Other minor amendments have been made to the Policy to aid its administration, to reflect the changes referred to above and to reflect changes in practice since the Policy was first approved in 2014.

Policy Table for Executive Directors:

Element: Base Salary

Purpose and link to strategy

Core element of fixed remuneration reflecting the individual's role and experience.

Operation

The Committee ordinarily reviews base salaries annually taking into account a number of factors including (but not limited to) the value of the individual, their skills and experience and performance.

The Committee also takes into consideration:

  • pay increases within the Group more generally; and
  • Group organisation, profitability and prevailing market conditions.

Performance measure

While no formal performance conditions apply, an individual's performance in role is taken into account in determining any salary increase.

Maximum opportunity

Whilst there is no maximum salary, increases will normally be within the range of salary increases awarded (in percentage of salary terms) to other employees in the Group. However, higher increases may be awarded in certain circumstances, such as:

  • on promotion or in the event of an increase in scope of the role or the individual's responsibilities;
  • where an individual has been appointed to the Board at a lower than typical market salary to allow for growth in the role, in which case larger increases may be awarded to move salary positioning to a typical market level as the individual gains experience;
  • change in size and complexity of the Group; and/or
  • significant market movement.

Such increases may be implemented over such time period as the Committee deems appropriate.

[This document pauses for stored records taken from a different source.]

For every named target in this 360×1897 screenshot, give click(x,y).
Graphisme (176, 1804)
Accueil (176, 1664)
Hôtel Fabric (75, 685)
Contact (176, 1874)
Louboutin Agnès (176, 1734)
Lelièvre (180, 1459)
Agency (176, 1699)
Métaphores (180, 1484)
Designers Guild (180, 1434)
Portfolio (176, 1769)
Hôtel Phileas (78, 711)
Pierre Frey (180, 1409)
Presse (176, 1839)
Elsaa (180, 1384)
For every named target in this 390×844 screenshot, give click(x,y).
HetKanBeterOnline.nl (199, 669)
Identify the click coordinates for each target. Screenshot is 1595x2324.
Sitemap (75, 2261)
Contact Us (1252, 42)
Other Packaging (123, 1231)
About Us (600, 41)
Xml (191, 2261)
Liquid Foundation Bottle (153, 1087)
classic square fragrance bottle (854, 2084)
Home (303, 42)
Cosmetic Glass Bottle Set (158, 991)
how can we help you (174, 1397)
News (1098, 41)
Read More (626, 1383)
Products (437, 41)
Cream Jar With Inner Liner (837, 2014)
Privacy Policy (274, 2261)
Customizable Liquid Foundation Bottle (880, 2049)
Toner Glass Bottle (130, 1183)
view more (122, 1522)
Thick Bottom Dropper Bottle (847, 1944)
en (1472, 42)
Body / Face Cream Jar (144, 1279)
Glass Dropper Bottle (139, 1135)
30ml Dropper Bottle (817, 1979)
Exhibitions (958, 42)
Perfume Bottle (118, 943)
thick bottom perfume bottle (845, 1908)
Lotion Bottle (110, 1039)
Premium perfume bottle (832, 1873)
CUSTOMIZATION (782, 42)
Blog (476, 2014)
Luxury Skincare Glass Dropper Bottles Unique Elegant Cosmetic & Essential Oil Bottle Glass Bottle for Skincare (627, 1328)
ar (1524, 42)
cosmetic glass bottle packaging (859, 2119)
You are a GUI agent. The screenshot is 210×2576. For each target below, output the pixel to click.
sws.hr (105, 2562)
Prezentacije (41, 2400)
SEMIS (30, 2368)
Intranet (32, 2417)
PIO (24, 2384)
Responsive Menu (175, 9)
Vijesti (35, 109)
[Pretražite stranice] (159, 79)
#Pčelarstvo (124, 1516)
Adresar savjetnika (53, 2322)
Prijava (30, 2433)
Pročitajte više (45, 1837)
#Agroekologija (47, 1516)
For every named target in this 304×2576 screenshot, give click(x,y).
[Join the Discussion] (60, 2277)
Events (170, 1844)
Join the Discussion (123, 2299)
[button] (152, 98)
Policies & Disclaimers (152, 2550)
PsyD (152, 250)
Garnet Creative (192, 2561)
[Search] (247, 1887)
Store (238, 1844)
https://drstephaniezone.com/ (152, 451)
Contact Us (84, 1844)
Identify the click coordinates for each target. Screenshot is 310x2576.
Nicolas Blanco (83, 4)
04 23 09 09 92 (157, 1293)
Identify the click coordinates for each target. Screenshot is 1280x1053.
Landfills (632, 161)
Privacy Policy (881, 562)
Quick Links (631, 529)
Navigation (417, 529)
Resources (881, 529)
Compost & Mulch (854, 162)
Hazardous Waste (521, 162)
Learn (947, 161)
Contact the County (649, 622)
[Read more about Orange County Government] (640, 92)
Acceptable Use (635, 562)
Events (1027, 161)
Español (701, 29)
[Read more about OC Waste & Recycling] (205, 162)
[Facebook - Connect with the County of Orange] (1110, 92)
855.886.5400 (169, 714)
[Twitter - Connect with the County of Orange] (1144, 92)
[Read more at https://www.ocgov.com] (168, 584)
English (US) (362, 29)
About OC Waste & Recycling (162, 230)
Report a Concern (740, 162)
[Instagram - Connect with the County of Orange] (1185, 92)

Element: Retirement Benefits

Purpose and link to strategy

Provide a competitive means of saving to deliver appropriate income in retirement.

Operation

The Company operates a Group Stakeholder personal pension scheme.

Tony Griffin participates in a defined benefit pension plan which has been established in the Netherlands. This is a funded career average pay arrangement, where pensionable salary is subject to a €50,000 cap. Pension contributions over this cap are paid into a defined contribution pension plan.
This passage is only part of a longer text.